On the latest episode of Listen In With KNN on Fox Sports 1340AM, host Kelsey Nicole Nelson welcomed former Notre Dame and Chicago Bears defensive tackle Chris Zorich to the show.
He grew up as a biracial kid in the south side of Chicago, Illinois. Originally, Zorich wanted to be a fireman because there was a firehouse about five blocks away where he lived. Then, he attended Chicago Vocational High School where he was noticed by the high school football coach as a freshman. The coach gave him a permission slip for his mother to sign to play football.
Zorich’s mother refused to sign it because of the fear that he would get hurt. He did not play in his freshman year but asked for the permission slip the following year. This time, Zorich forged his mother’s name on the slip without her knowledge and got on the field.
“I wasn’t necessarily lying per se but my mom was asking me why I was getting home later and I told her I was involved in extracurricular activities. Halfway through the season, I brought home my jersey and shoulder pads to get it washed because we didn’t have a washing machine at school. My mom saw them and started crying and I explained to her that I was involved in something positive. I was learning how to set goals, leadership and being on the team,” he said.
Zorich got a scholarship to attend the University of Notre Dame. At South Bend, he helped Notre Dame win a national championship as a freshman in 1988. Zorich became a two-time All-American and was named as the United Press International Lineman of the Year in 1989. He was the captain in his senior year while helping the Irish win a record 23 straight games.
“When we added (head coach) Lou Holtz, you had a lot of players who had gone through these terrible losses. So somehow, Lou Holtz was able to combine these older guys with these new young kids who had no idea about what losing is and bringing this new aggressive attitude to Notre Dame. We wound up having this reputation of being the bad boys of college football for a while. That was our style of play and that wound up turning things around,” Zorich said.
He graduated from Notre Dame with a Bachelor of Arts degree in American Studies in 1991. Zorich was drafted by his hometown Chicago Bears in that same year in the second round. He spent his first six seasons with the Bears before finishing the final year of his career with the Washington Football Team. During Zorich’s NFL career, he started law school as he was taking classes at night. Eventually, the six foot one and 282-pound defensive tackle received his Juris Doctor degree after his career ended.

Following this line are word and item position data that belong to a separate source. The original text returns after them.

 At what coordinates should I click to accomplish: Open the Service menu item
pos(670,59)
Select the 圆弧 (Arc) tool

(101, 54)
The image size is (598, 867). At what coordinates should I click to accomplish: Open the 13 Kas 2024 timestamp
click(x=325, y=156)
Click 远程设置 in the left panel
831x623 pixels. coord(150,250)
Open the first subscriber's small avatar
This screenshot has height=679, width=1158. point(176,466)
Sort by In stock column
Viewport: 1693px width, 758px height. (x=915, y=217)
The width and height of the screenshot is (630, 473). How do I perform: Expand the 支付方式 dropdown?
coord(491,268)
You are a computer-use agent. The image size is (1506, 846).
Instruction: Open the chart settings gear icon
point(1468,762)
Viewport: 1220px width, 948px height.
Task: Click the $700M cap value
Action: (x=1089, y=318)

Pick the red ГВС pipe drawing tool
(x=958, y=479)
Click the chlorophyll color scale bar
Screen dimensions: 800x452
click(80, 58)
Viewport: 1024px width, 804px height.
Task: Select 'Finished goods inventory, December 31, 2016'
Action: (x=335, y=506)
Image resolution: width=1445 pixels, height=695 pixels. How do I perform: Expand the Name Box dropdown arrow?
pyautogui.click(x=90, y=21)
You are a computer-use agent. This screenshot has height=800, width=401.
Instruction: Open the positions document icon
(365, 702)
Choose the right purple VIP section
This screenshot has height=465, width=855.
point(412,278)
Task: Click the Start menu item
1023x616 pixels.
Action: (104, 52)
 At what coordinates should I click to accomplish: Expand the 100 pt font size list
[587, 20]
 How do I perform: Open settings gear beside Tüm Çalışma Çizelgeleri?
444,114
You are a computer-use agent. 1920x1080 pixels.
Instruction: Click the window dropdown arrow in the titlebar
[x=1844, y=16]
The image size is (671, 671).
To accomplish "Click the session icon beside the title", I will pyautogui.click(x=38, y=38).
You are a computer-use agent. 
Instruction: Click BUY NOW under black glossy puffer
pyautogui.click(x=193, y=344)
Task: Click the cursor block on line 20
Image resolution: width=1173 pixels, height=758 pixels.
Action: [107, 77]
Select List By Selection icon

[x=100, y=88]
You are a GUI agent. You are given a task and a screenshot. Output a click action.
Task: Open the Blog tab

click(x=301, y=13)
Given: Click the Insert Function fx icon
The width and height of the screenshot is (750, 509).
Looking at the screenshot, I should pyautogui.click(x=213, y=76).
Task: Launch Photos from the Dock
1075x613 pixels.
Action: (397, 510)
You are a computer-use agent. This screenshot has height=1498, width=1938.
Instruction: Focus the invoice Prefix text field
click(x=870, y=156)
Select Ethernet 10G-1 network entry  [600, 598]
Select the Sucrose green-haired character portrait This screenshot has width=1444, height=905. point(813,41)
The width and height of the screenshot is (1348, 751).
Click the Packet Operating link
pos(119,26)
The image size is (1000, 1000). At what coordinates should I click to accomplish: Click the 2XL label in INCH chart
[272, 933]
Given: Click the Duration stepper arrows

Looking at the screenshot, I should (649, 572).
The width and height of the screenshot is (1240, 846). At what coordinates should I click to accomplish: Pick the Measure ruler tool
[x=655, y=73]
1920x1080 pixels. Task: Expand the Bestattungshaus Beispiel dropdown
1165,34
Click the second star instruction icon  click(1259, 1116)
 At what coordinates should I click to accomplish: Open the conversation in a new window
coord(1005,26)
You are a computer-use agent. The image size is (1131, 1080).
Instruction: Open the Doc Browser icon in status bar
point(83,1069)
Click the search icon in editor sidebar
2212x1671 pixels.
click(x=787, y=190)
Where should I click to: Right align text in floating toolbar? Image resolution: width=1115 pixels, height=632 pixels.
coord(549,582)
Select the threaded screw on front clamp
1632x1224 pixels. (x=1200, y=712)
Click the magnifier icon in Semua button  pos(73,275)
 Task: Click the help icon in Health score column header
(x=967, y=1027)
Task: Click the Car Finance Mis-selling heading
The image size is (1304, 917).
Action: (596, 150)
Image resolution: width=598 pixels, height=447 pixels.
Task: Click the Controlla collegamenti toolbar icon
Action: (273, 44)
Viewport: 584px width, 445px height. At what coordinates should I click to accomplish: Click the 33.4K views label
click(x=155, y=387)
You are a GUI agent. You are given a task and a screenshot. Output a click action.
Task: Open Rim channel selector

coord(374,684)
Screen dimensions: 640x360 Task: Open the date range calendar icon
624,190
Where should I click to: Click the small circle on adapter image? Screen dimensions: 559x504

“For me, I wanted to do more and I thought more was going to law school and wanted to become this great Civil Rights attorney. I got to law and realized that wasn’t my cup of tea. I love me some lawyers and went through the whole process. I loved the practice and the idea of thinking in a different way,” he said.
Zorich worked as a partner at a law firm and was the athletic director at Prairie State College and Chicago State University. Additionally, he has his own podcast called The Zorich Podcast. For Zorich, it was about having a plan after football.
“There’s so many seminars and entrepreneurial opportunities for players now and they should take advantage of it. Having a chance to participate in athletics, I thought was important because I wanted student athletes to learn from my experience. One of my mentors explained to me that if you always give the student athletes opportunities, then they’ll be successful.”